Why don't I make the cream for the Princess cake the same way.I think it might work.... qahtan
GLORY'S BRANDY CREAM ROLL 
This is my own cake. I thought you might like this for a some special time. Over the winter I do prepare the decoration in case I want to do this cake. 

I will cover the underside of small leaves with a thin layer of melted chocolate, leave to cool and set, and carefully peel off the leaf, and store the "choc leaves" between wax paper until required, not in the fridge. 

I make a genoise sponge, 6 eggs, 1 cup sugar, 1/2 cup melted butter, and 1 cup flour, I make this in a large bakers sheet about 18 x 12 x 1-1/2, When comes from the oven I roll it as jelly roll long way, let cool. 

Then I make the brandy cream, dissolve 1 level teaspoon plain gelatine in 1 tablespoon of water, not easy to dissolve, you may have to warm it. 

1 cup heavy cream, 2 tablespoons sugar, beat cream and sugar to begin to stiffen, add gelatine and beat to quite thick and stiff. 

Slowly add 4 tablespoon brandy or your choice, and mix that into cream. 

Unroll jelly roll, now cold, remove the centre so that it would roll up but the centre hollow, fill with ALL brandy cream, roll up, place seam side down on long plate/board, then make a quick choc icing, icing/confectioners sugar with enough boiling water to make a nice spreading texture icing, add some cocoa (not choc powder) mix well, be fairly quick as this icing will form a skin, spread over roll, decorate with choc leaves, place in fridge at let rest and set over night. 

DO NOT KEEP IT TOO LONG, else the choc icing will go yucky. 

Best cut on the diagonal.

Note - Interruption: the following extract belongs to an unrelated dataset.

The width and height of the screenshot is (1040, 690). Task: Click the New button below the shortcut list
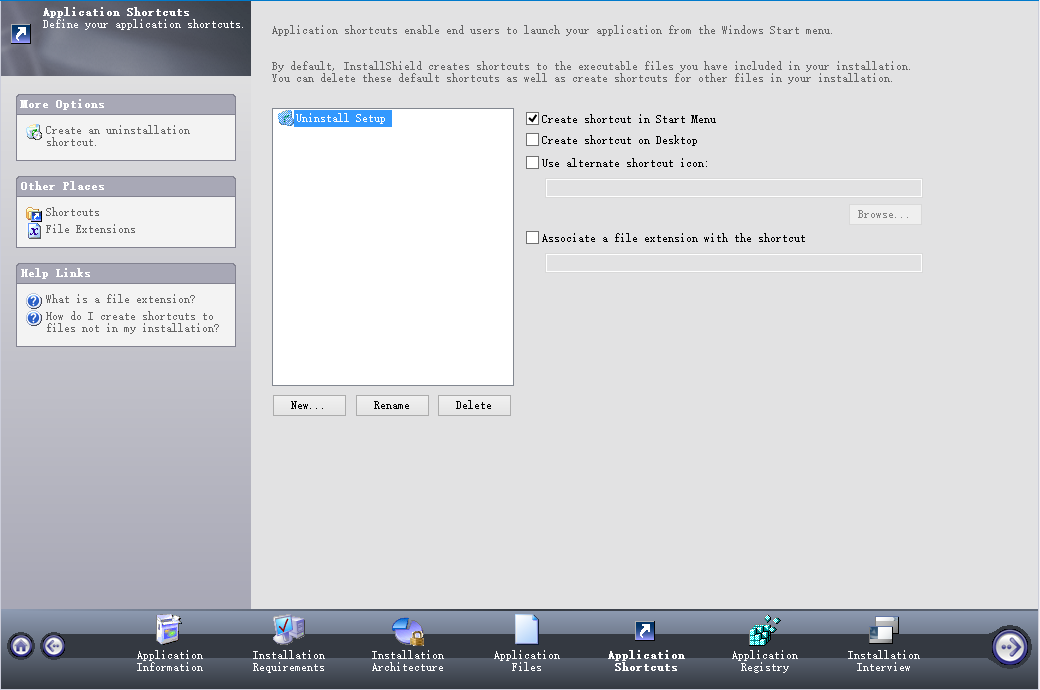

Enjoy.


----------



## chefpeon (Jun 14, 2006)

Um, uh, er.....why has no one mentioned freezing the cake? I do this all the time. Whipped cream freezes fine (as long as it's whipped). I'd just assemble the cake, spread the whipped cream on and dome it. Then freeze. Then cover cake with marzipan, just like I would with fondant. I've done this dozens (no, make that hundreds) of times.......


----------



## qahtan (Dec 7, 2003)

Thank you, I think it was a case of not seeing the forest for the trees, yes of course that is a good idea,, thank you. qahtan


----------



## m brown (May 29, 1999)

The only issue I have had with that is the marzipan melting off the cake from the moisture in the wc. I had an over night test and it ran. 
so I froze the wc, iced it with butter cream, let that set and covered with rolled marzipan for a full evening drip free pf greem marzipan goodness. :bounce:


----------



## chefpeon (Jun 14, 2006)

No kidding? Wow. I can see how buttercream would solve the problem.
Are you back east? I've talked to other cake people who've had to deal with major humidity woes out there.....I've heard of melting fondant and marzipan, etc........


----------



## m brown (May 29, 1999)

yes i am. love your site btw.


----------



## risque cakes (Apr 20, 2007)

When you freeze cakes with rolled icings, you get a sweaty, gooey mess from the condensation.

At school we also did this cake with scraps. We cubed the cakes scraps, added a hint of the filling and then German Butter cream and mounded it on the top.

It' s not a true "Princess" cake , but a great way to use up some cake scraps??


----------